Acht Stunden mal fünf oder sechs Tage. Rund 250 Tage im Jahr. Repeat.

Klar, man hört immer wieder: Eine 40- oder 39-Stunden-Woche ist, zumindest historisch gesehen, eine echte Verbesserung. Im Deutschen Kaiserreich um 1871 arbeiteten die Menschen rund 72 Stunden in der Woche. Seitdem sinkt die Wochenarbeitszeit kontinuierlich: 1914 lag sie bei rund 55 Stunden. Im Jahr der Wiedervereinigung bei etwa 39,7 Stunden.
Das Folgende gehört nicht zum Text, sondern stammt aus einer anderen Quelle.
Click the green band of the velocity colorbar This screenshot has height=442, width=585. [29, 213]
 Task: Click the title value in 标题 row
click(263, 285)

Darauf wird immer wieder verwiesen. Nur: Arbeit in zusammenhängenden Stunden zu messen, in Arbeit und Freizeit zu trennen – oder überhaupt Zeit als zentrale Maßeinheit zu definieren – ist längst nicht so „natürlich“, wie wir vielleicht denken.
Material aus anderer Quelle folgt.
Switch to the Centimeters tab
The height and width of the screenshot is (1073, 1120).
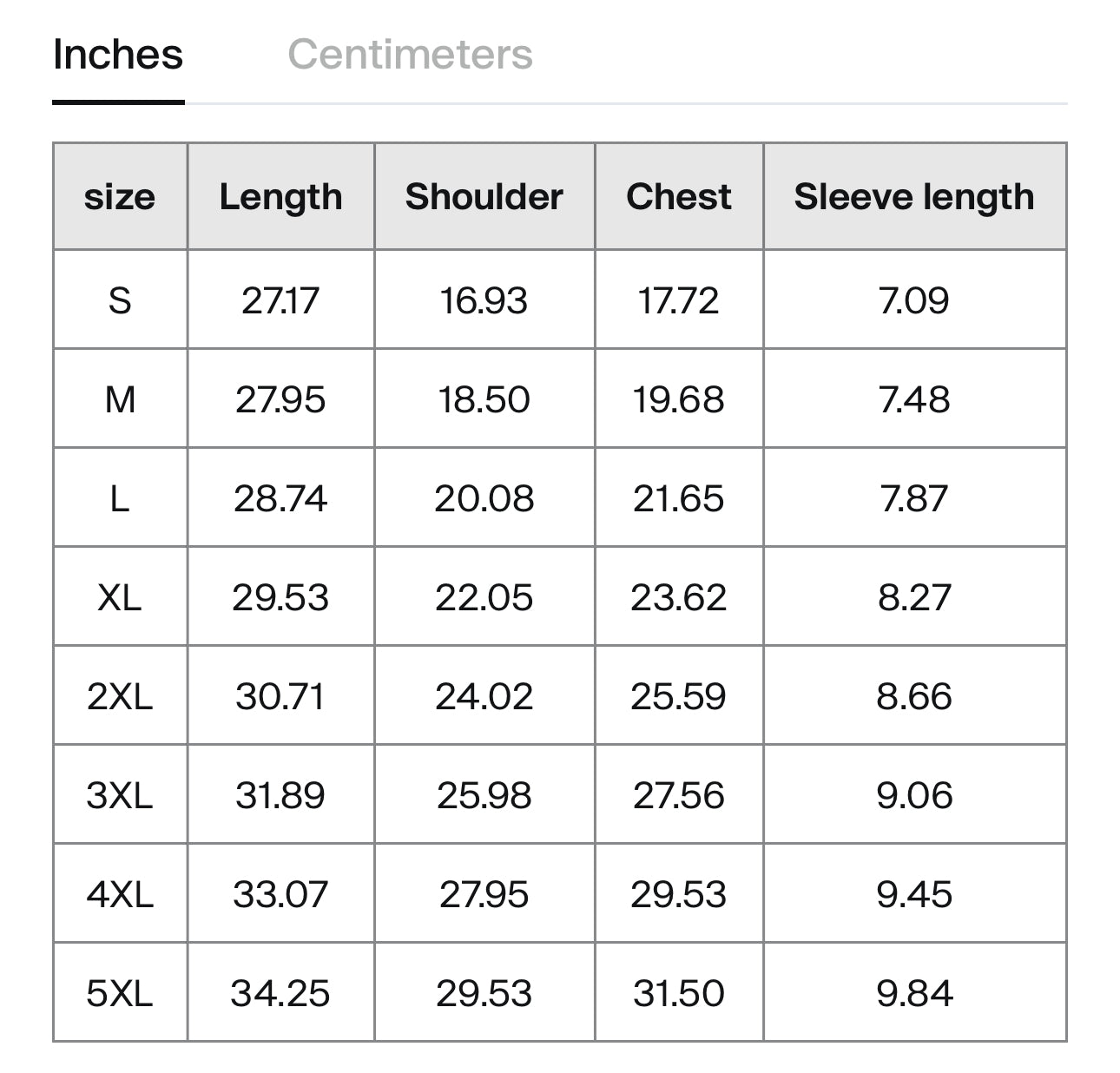point(410,55)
Johann Philipp Möller alias Johann Wolfgang von Goethe schreibt 1787 in seiner »Italienischen Reise« über die Kutscher und Lastenträger, die Pfeife rauchend am Wegesrand stehen, die vermeintlich müßiggängigen Schiffer an der Mole und die Fischer, die »an der Sonne liegen, weil vielleicht ein ungünstiger Wind weht, der ihnen auf das Meer auszufahren verbietet«: »Es trug ein jeder ein Zeichen seiner Tätigkeit mit sich.« So schrieb er es auf und beschied, dass das Gerücht der »dreißig- bis vierzigtausend Müßiggänger in Neapel« ein wohl ziemlich arrogantes Missverständnis sei: »wohl eine nordische Ansicht, wo man jeden für einen Müßiggänger hält, der sich nicht den ganzen Tag ängstlich abmüht.«

Es gab eine Zeit – strenggenommen eigentlich in Relation der weitaus größte Teil der Menschheitsgeschichte – in der Arbeit einem weitaus dynamischeren Rhythmus folgte als heute. Biologischen Rhythmen etwa, oder dem Tag- und Nacht-Rhythmus oder – wie im Fall der »Italienischen Reise« – Rhythmen, die die für uns so selbstverständliche Trennung in Arbeit und Freizeit in Frage stellen. Hat der Fischer am Strand, der auf bessere Windverhältnisse wartet, um in See stechen zu können, Freizeit? Oder ist das Arbeit? Oder ist das vielleicht auch irgendwie egal?

Ist es natürlich nicht. Zumindest nicht in einem System, das die Entlohnung von Arbeit an die Anzahl der Stunden knüpft, die man für diese beansprucht. Aber macht das Sinn? Soziologe Stefan Boes meint: »Die industrielle Revolution hat das Nichtstun als Bestandteil der Arbeit verdrängt.« Das erleichtert die Rechnung. Ist aber sehr wahrscheinlich ein Verlust. Und einer, der Raum lässt für noch grundsätzlichere Fragen: Etwa die, ob die Trennung zwischen Arbeit und Freizeit menschlich sinnvoll ist und eben, ob Zeit als primäre Maßeinheit für Arbeits(leistung) zukunftsfähig ist.

Was denkt ihr? Und: Fallen euch Ideen und Alternativen ein, Arbeit anders zu messen?